## PROMPT
Rescale the entries from the line containing "How do I perform: Click" through the line containing "pyautogui.click(x=865, y=63)" by reproducing every line in that span, requests included, with each click coordinate in the answers multiplied by 0.7 and rounded to a whole number (halves round up). Give only those lines, and leave out the pictures.
+++ DATA FOR THE TASK +++
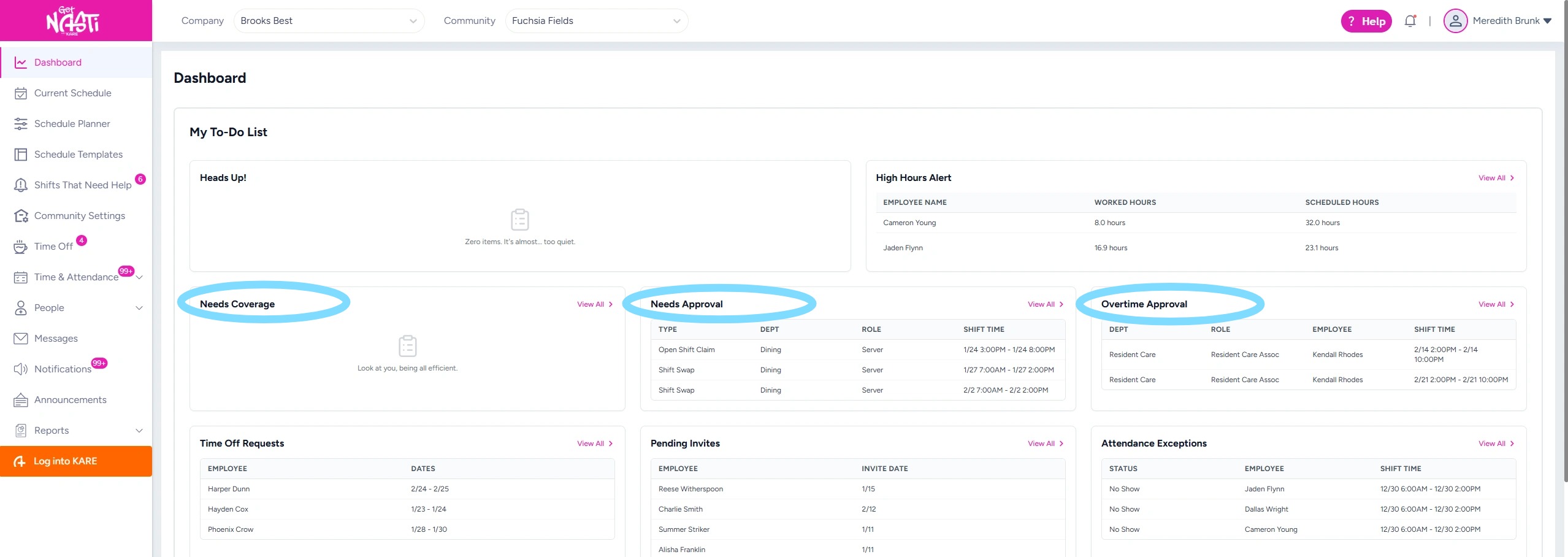Click the Current Schedule calendar icon
The image size is (1568, 557).
21,93
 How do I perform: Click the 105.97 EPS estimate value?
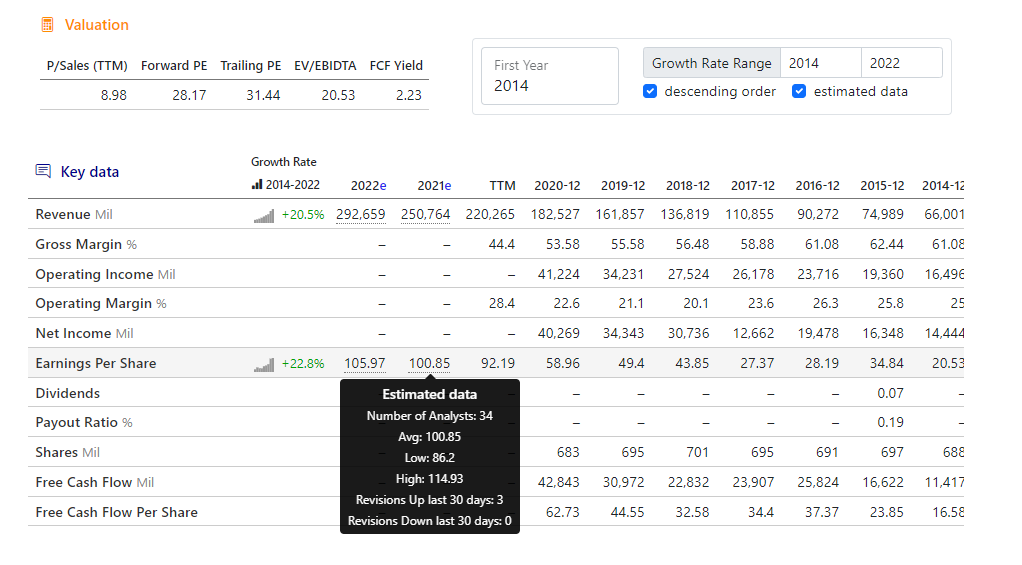[x=364, y=363]
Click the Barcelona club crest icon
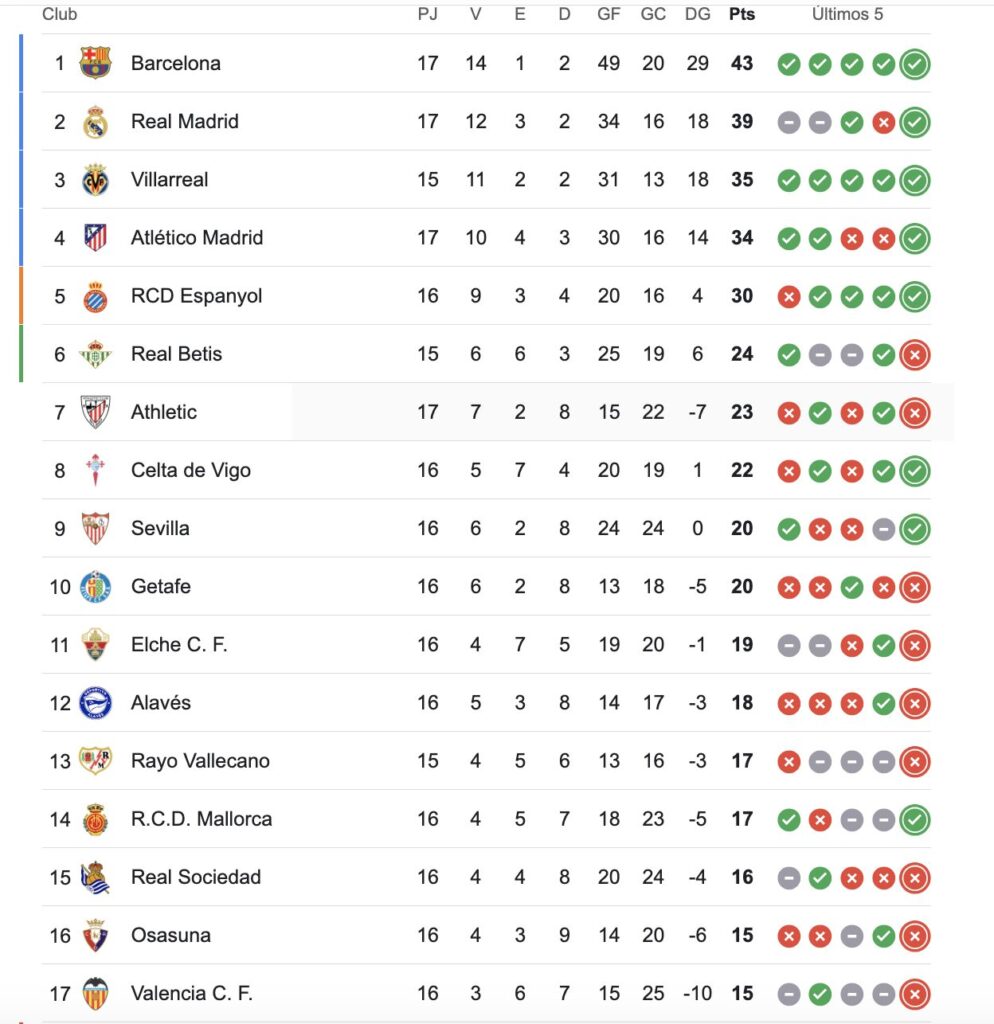 click(x=95, y=63)
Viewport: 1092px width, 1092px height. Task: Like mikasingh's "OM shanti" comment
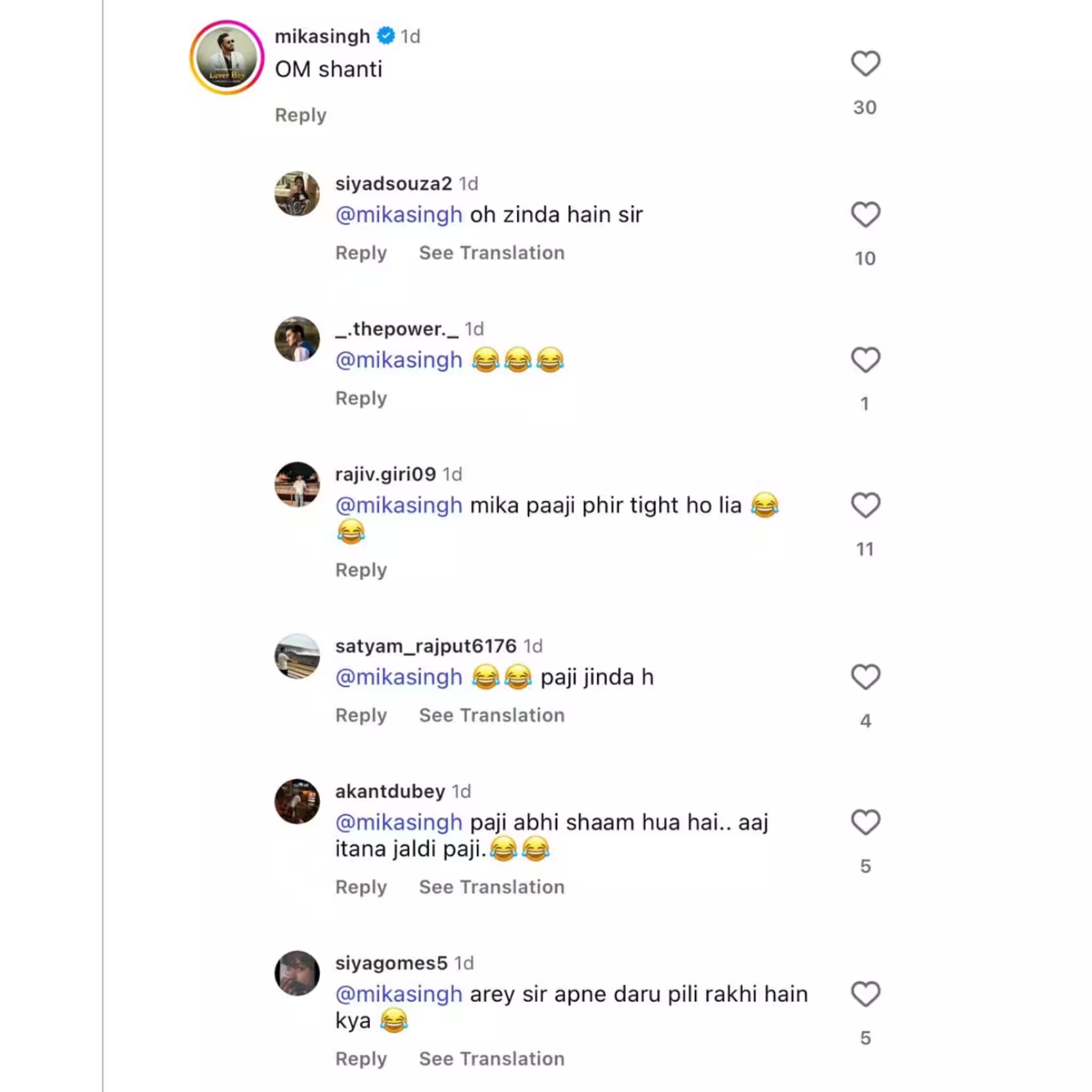pyautogui.click(x=865, y=63)
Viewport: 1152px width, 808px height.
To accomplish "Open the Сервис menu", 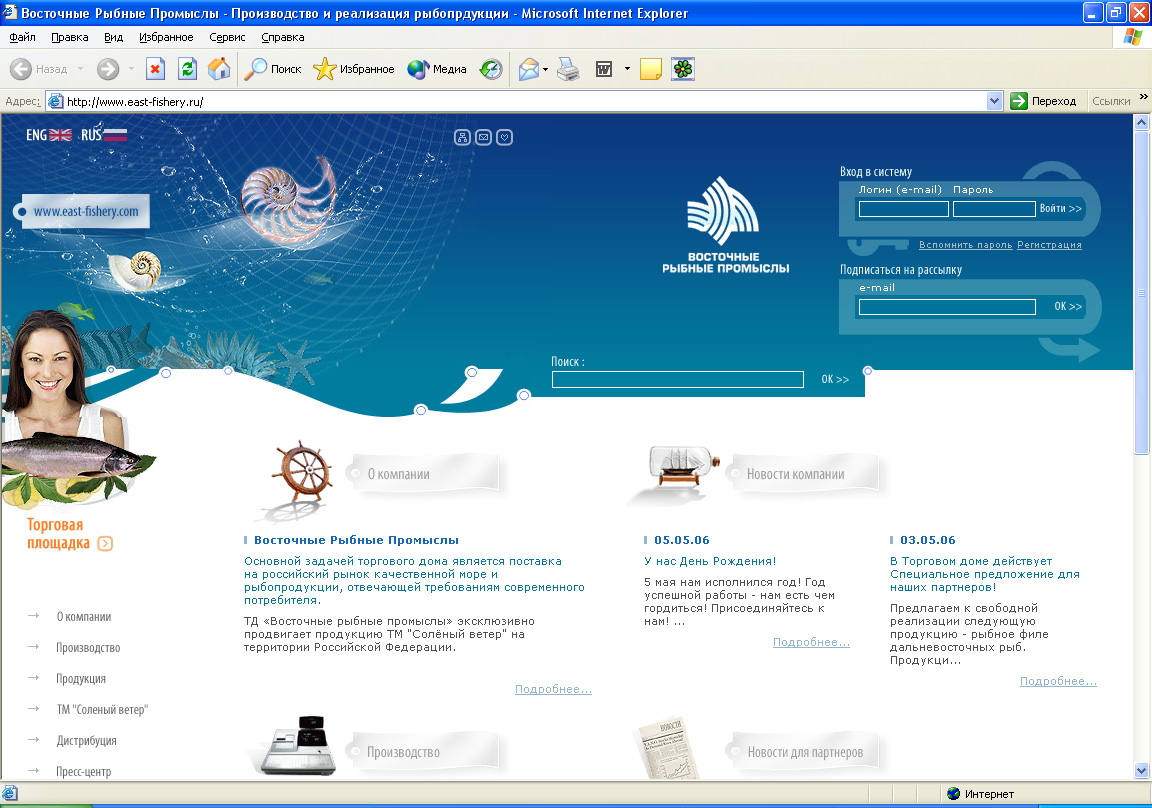I will (x=227, y=37).
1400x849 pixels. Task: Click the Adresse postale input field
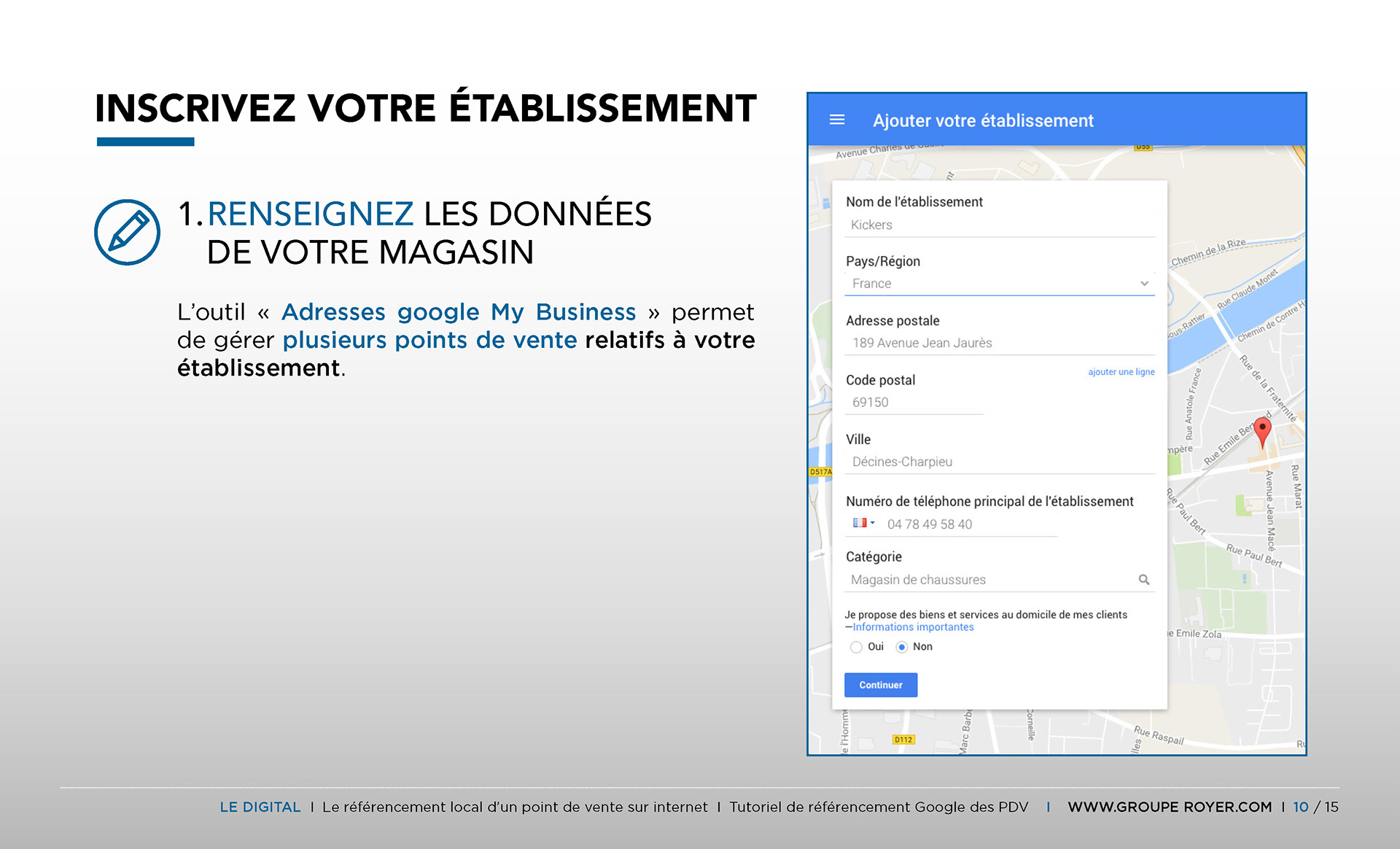[x=999, y=343]
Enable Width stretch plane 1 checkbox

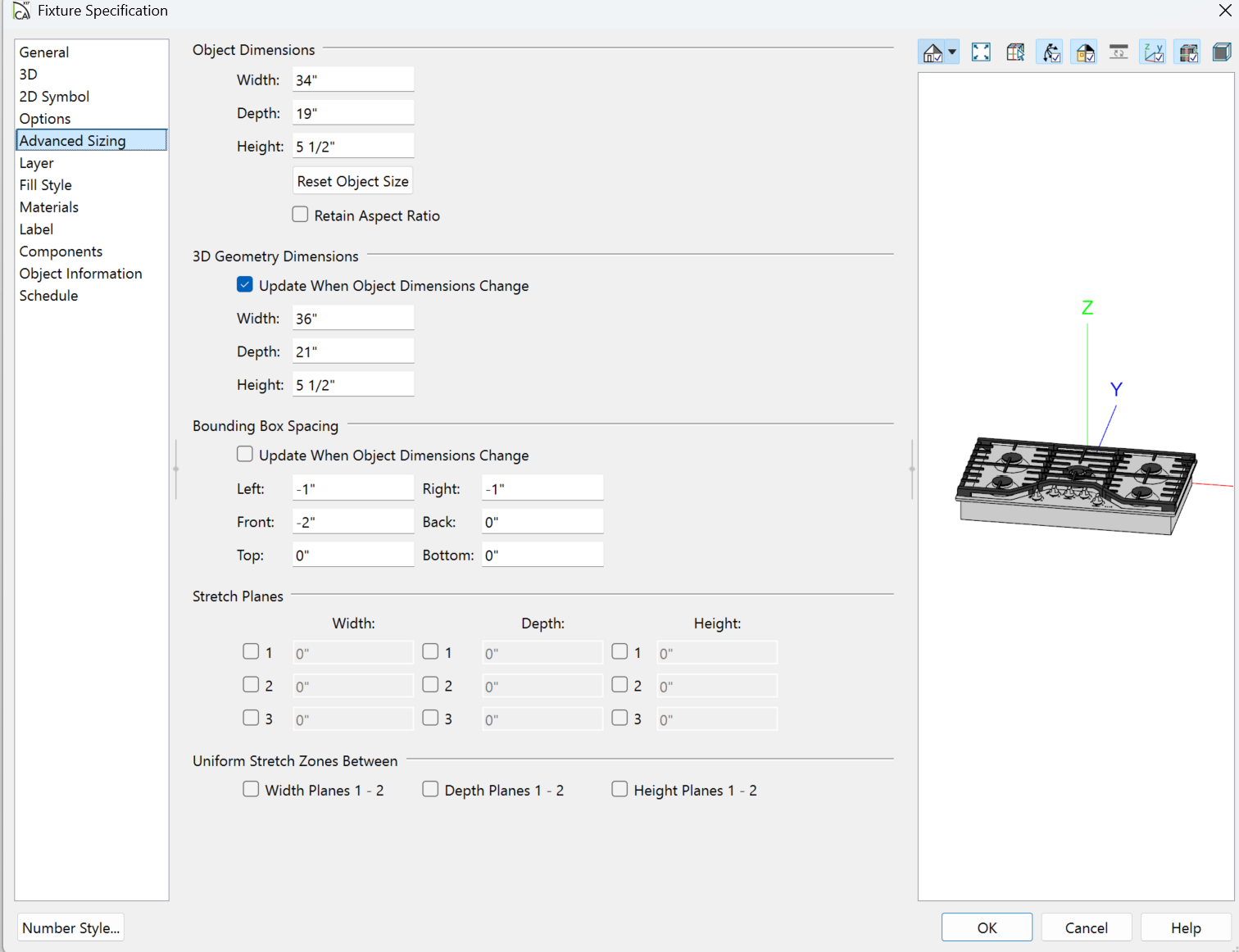click(251, 651)
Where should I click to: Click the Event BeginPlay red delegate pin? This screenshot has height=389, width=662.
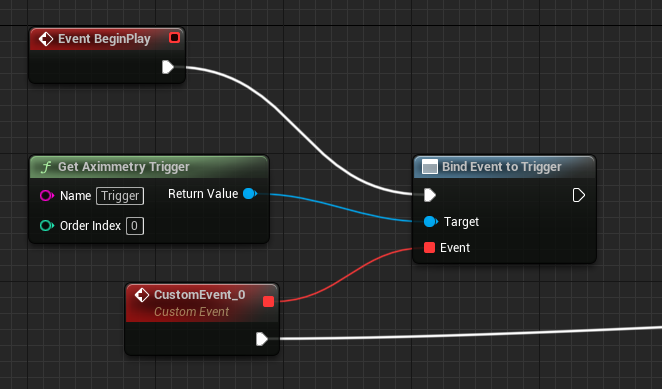pyautogui.click(x=174, y=38)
+++
## RESPONSE
 How do I perform: Click the 105.97 EPS estimate value?
[x=255, y=254]
Click the Barcelona club crest icon
 click(x=67, y=44)
Viewport: 1092px width, 1092px height. Task: Like mikasingh's "OM shanti" comment
pyautogui.click(x=606, y=44)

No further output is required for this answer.